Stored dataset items
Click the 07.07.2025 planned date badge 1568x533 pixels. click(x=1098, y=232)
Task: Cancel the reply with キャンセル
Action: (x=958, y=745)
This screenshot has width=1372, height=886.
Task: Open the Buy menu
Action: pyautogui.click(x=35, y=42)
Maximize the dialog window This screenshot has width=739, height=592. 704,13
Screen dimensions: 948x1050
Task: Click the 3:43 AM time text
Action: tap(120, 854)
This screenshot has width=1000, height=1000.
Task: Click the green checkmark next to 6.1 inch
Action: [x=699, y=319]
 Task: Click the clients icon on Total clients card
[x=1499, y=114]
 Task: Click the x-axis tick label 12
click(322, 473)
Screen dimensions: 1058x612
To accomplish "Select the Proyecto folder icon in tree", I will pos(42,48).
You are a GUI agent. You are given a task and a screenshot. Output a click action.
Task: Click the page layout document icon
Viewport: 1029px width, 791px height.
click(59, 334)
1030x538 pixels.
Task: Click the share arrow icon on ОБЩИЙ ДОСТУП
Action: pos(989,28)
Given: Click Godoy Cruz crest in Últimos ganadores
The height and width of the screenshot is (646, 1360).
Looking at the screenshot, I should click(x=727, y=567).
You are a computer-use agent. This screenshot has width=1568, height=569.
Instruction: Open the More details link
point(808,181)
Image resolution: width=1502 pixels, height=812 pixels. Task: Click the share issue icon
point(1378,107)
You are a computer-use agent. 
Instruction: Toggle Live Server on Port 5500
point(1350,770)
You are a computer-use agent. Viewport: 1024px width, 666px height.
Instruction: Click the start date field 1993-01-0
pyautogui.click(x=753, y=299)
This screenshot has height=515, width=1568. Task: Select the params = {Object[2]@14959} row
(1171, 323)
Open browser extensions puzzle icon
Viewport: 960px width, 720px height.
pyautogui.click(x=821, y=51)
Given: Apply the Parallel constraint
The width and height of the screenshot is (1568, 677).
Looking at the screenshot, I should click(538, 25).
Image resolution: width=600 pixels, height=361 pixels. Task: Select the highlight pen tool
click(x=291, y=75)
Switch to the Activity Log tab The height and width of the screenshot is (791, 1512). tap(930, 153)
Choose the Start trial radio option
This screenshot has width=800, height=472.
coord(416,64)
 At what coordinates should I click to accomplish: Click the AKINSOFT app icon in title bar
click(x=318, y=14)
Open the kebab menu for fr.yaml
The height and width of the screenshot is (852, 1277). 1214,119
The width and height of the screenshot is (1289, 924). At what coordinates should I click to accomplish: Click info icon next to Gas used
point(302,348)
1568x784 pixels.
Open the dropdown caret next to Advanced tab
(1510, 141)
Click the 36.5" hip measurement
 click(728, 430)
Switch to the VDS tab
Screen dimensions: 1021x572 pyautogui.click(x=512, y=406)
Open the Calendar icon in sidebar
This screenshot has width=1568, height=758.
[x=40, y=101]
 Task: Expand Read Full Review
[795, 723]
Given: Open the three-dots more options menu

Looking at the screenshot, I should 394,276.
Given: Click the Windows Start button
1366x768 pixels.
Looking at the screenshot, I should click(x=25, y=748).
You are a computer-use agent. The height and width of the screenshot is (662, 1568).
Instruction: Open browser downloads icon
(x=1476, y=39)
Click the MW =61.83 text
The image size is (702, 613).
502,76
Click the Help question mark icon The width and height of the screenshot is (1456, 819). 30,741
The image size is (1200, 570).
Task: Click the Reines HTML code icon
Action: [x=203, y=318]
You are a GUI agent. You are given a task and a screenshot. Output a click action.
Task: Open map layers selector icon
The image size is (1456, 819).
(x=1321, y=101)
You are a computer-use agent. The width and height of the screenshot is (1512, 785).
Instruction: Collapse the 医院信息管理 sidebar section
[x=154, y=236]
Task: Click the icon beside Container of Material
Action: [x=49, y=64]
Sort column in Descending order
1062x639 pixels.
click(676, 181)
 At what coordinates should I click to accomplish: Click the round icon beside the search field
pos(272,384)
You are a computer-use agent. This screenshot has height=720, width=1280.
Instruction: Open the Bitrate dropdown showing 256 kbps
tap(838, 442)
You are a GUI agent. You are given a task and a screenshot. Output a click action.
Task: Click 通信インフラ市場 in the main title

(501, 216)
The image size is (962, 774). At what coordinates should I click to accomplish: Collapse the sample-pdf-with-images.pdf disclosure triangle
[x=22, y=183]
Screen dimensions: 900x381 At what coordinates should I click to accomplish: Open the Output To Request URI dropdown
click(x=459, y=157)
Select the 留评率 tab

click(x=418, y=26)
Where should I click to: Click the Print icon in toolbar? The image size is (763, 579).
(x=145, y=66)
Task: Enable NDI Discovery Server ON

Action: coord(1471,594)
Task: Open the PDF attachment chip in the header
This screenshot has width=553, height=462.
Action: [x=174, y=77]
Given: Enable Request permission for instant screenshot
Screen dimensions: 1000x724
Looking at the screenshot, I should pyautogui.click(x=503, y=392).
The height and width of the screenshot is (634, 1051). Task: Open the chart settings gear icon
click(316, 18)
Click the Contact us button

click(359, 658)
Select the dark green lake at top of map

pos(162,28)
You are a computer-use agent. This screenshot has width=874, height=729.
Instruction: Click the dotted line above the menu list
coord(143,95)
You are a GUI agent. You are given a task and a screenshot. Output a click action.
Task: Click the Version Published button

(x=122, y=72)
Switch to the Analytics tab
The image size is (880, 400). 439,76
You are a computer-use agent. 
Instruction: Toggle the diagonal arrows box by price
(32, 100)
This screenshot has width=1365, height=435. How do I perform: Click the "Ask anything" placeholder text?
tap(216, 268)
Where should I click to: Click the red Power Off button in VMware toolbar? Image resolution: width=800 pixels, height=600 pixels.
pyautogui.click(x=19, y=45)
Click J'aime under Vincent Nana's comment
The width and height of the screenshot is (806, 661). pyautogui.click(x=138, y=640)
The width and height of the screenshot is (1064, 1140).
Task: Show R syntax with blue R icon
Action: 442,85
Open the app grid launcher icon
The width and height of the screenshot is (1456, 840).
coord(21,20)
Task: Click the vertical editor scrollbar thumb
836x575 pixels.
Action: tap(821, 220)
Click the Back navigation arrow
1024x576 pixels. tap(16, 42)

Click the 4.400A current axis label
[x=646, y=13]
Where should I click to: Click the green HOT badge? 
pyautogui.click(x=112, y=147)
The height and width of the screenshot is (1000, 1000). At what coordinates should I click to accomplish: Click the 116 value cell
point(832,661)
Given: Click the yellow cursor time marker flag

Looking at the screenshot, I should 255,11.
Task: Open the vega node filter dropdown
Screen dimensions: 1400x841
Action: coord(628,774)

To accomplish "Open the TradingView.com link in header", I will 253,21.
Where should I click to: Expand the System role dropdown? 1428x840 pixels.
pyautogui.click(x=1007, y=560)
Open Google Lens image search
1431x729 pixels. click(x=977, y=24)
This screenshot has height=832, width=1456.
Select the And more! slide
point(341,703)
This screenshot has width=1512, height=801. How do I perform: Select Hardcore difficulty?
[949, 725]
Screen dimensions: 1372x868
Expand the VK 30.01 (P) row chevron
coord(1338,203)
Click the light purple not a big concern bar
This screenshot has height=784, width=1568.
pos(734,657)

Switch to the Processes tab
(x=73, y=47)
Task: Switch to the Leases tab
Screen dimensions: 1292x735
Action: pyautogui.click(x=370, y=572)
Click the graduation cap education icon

Short task: Render the records as a Markdown table with the columns Row and Line, giving each line its own numbered row and omitting any blank lines.

Output below:
| Row | Line |
|---|---|
| 1 | Click the 07.07.2025 planned date badge 1568x533 pixels. click(x=1098, y=232) |
| 2 | Task: Cancel the reply with キャンセル |
| 3 | Action: (x=958, y=745) |
| 4 | This screenshot has width=1372, height=886. |
| 5 | Task: Open the Buy menu |
| 6 | Action: pyautogui.click(x=35, y=42) |
| 7 | Maximize the dialog window This screenshot has width=739, height=592. 704,13 |
| 8 | Screen dimensions: 948x1050 |
| 9 | Task: Click the 3:43 AM time text |
| 10 | Action: tap(120, 854) |
| 11 | This screenshot has width=1000, height=1000. |
| 12 | Task: Click the green checkmark next to 6.1 inch |
| 13 | Action: [x=699, y=319] |
| 14 |  Task: Click the clients icon on Total clients card |
| 15 | [x=1499, y=114] |
| 16 |  Task: Click the x-axis tick label 12 |
| 17 | click(322, 473) |
| 18 | Screen dimensions: 1058x612 |
| 19 | To accomplish "Select the Proyecto folder icon in tree", I will pos(42,48). |
| 20 | You are a GUI agent. You are given a task and a screenshot. Output a click action. |
| 21 | Task: Click the page layout document icon |
| 22 | Viewport: 1029px width, 791px height. |
| 23 | click(59, 334) |
| 24 | 1030x538 pixels. |
| 25 | Task: Click the share arrow icon on ОБЩИЙ ДОСТУП |
| 26 | Action: pos(989,28) |
| 27 | Given: Click Godoy Cruz crest in Últimos ganadores |
| 28 | The height and width of the screenshot is (646, 1360). |
| 29 | Looking at the screenshot, I should click(x=727, y=567). |
| 30 | You are a computer-use agent. This screenshot has width=1568, height=569. |
| 31 | Instruction: Open the More details link |
| 32 | point(808,181) |
| 33 | Image resolution: width=1502 pixels, height=812 pixels. Task: Click the share issue icon |
| 34 | point(1378,107) |
| 35 | You are a computer-use agent.  |
| 36 | Instruction: Toggle Live Server on Port 5500 |
| 37 | point(1350,770) |
| 38 | You are a computer-use agent. Viewport: 1024px width, 666px height. |
| 39 | Instruction: Click the start date field 1993-01-0 |
| 40 | pyautogui.click(x=753, y=299) |
| 41 | This screenshot has height=515, width=1568. Task: Select the params = {Object[2]@14959} row |
| 42 | (1171, 323) |
| 43 | Open browser extensions puzzle icon |
| 44 | Viewport: 960px width, 720px height. |
| 45 | pyautogui.click(x=821, y=51) |
| 46 | Given: Apply the Parallel constraint |
| 47 | The width and height of the screenshot is (1568, 677). |
| 48 | Looking at the screenshot, I should click(538, 25). |
| 49 | Image resolution: width=600 pixels, height=361 pixels. Task: Select the highlight pen tool |
| 50 | click(x=291, y=75) |
| 51 | Switch to the Activity Log tab The height and width of the screenshot is (791, 1512). tap(930, 153) |
| 52 | Choose the Start trial radio option |
| 53 | This screenshot has width=800, height=472. |
| 54 | coord(416,64) |
| 55 |  At what coordinates should I click to accomplish: Click the AKINSOFT app icon in title bar |
| 56 | click(x=318, y=14) |
| 57 | Open the kebab menu for fr.yaml |
| 58 | The height and width of the screenshot is (852, 1277). 1214,119 |
| 59 | The width and height of the screenshot is (1289, 924). At what coordinates should I click to accomplish: Click info icon next to Gas used |
| 60 | point(302,348) |
| 61 | 1568x784 pixels. |
| 62 | Open the dropdown caret next to Advanced tab |
| 63 | (1510, 141) |
| 64 | Click the 36.5" hip measurement |
| 65 |  click(728, 430) |
| 66 | Switch to the VDS tab |
| 67 | Screen dimensions: 1021x572 pyautogui.click(x=512, y=406) |
| 68 | Open the Calendar icon in sidebar |
| 69 | This screenshot has width=1568, height=758. |
| 70 | [x=40, y=101] |
| 71 |  Task: Expand Read Full Review |
| 72 | [795, 723] |
| 73 | Given: Open the three-dots more options menu |
| 74 | Looking at the screenshot, I should 394,276. |
| 75 | Given: Click the Windows Start button |
| 76 | 1366x768 pixels. |
| 77 | Looking at the screenshot, I should click(x=25, y=748). |
| 78 | You are a computer-use agent. The height and width of the screenshot is (662, 1568). |
| 79 | Instruction: Open browser downloads icon |
| 80 | (x=1476, y=39) |
| 81 | Click the MW =61.83 text |
| 82 | The image size is (702, 613). |
| 83 | 502,76 |
| 84 | Click the Help question mark icon The width and height of the screenshot is (1456, 819). 30,741 |
| 85 | The image size is (1200, 570). |
| 86 | Task: Click the Reines HTML code icon |
| 87 | Action: [x=203, y=318] |
| 88 | You are a GUI agent. You are given a task and a screenshot. Output a click action. |
| 89 | Task: Open map layers selector icon |
| 90 | The image size is (1456, 819). |
| 91 | (x=1321, y=101) |
| 92 | You are a computer-use agent. The width and height of the screenshot is (1512, 785). |
| 93 | Instruction: Collapse the 医院信息管理 sidebar section |
| 94 | [x=154, y=236] |
| 95 | Task: Click the icon beside Container of Material |
| 96 | Action: [x=49, y=64] |
| 97 | Sort column in Descending order |
| 98 | 1062x639 pixels. |
| 99 | click(676, 181) |
| 100 |  At what coordinates should I click to accomplish: Click the round icon beside the search field |
| 101 | pos(272,384) |
| 102 | You are a computer-use agent. This screenshot has height=720, width=1280. |
| 103 | Instruction: Open the Bitrate dropdown showing 256 kbps |
| 104 | tap(838, 442) |
| 105 | You are a GUI agent. You are given a task and a screenshot. Output a click action. |
| 106 | Task: Click 通信インフラ市場 in the main title |
| 107 | (501, 216) |
| 108 | The image size is (962, 774). At what coordinates should I click to accomplish: Collapse the sample-pdf-with-images.pdf disclosure triangle |
| 109 | [x=22, y=183] |
| 110 | Screen dimensions: 900x381 At what coordinates should I click to accomplish: Open the Output To Request URI dropdown |
| 111 | click(x=459, y=157) |
| 112 | Select the 留评率 tab |
| 113 | click(x=418, y=26) |
| 114 | Where should I click to: Click the Print icon in toolbar? The image size is (763, 579). |
| 115 | (x=145, y=66) |
| 116 | Task: Enable NDI Discovery Server ON |
| 117 | Action: coord(1471,594) |
| 118 | Task: Open the PDF attachment chip in the header |
| 119 | This screenshot has width=553, height=462. |
| 120 | Action: [x=174, y=77] |
| 121 | Given: Enable Request permission for instant screenshot |
| 122 | Screen dimensions: 1000x724 |
| 123 | Looking at the screenshot, I should pyautogui.click(x=503, y=392). |
| 124 | The height and width of the screenshot is (634, 1051). Task: Open the chart settings gear icon |
| 125 | click(316, 18) |
| 126 | Click the Contact us button |
| 127 | click(359, 658) |
| 128 | Select the dark green lake at top of map |
| 129 | pos(162,28) |
| 130 | You are a computer-use agent. This screenshot has width=874, height=729. |
| 131 | Instruction: Click the dotted line above the menu list |
| 132 | coord(143,95) |
| 133 | You are a GUI agent. You are given a task and a screenshot. Output a click action. |
| 134 | Task: Click the Version Published button |
| 135 | (x=122, y=72) |
| 136 | Switch to the Analytics tab |
| 137 | The image size is (880, 400). 439,76 |
| 138 | You are a computer-use agent.  |
| 139 | Instruction: Toggle the diagonal arrows box by price |
| 140 | (32, 100) |
| 141 | This screenshot has width=1365, height=435. How do I perform: Click the "Ask anything" placeholder text? |
| 142 | tap(216, 268) |
| 143 | Where should I click to: Click the red Power Off button in VMware toolbar? Image resolution: width=800 pixels, height=600 pixels. |
| 144 | pyautogui.click(x=19, y=45) |
| 145 | Click J'aime under Vincent Nana's comment |
| 146 | The width and height of the screenshot is (806, 661). pyautogui.click(x=138, y=640) |
| 147 | The width and height of the screenshot is (1064, 1140). |
| 148 | Task: Show R syntax with blue R icon |
| 149 | Action: 442,85 |
| 150 | Open the app grid launcher icon |
| 151 | The width and height of the screenshot is (1456, 840). |
| 152 | coord(21,20) |
| 153 | Task: Click the vertical editor scrollbar thumb |
| 154 | 836x575 pixels. |
| 155 | Action: tap(821, 220) |
| 156 | Click the Back navigation arrow |
| 157 | 1024x576 pixels. tap(16, 42) |
| 158 | Click the 4.400A current axis label |
| 159 | [x=646, y=13] |
| 160 | Where should I click to: Click the green HOT badge?  |
| 161 | pyautogui.click(x=112, y=147) |
| 162 | The height and width of the screenshot is (1000, 1000). At what coordinates should I click to accomplish: Click the 116 value cell |
| 163 | point(832,661) |
| 164 | Given: Click the yellow cursor time marker flag |
| 165 | Looking at the screenshot, I should 255,11. |
| 166 | Task: Open the vega node filter dropdown |
| 167 | Screen dimensions: 1400x841 |
| 168 | Action: coord(628,774) |
| 169 | To accomplish "Open the TradingView.com link in header", I will 253,21. |
| 170 | Where should I click to: Expand the System role dropdown? 1428x840 pixels. |
| 171 | pyautogui.click(x=1007, y=560) |
| 172 | Open Google Lens image search |
| 173 | 1431x729 pixels. click(x=977, y=24) |
| 174 | This screenshot has height=832, width=1456. |
| 175 | Select the And more! slide |
| 176 | point(341,703) |
| 177 | This screenshot has width=1512, height=801. How do I perform: Select Hardcore difficulty? |
| 178 | [949, 725] |
| 179 | Screen dimensions: 1372x868 |
| 180 | Expand the VK 30.01 (P) row chevron |
| 181 | coord(1338,203) |
| 182 | Click the light purple not a big concern bar |
| 183 | This screenshot has height=784, width=1568. |
| 184 | pos(734,657) |
| 185 | Switch to the Processes tab |
| 186 | (x=73, y=47) |
| 187 | Task: Switch to the Leases tab |
| 188 | Screen dimensions: 1292x735 |
| 189 | Action: pyautogui.click(x=370, y=572) |
| 190 | Click the graduation cap education icon |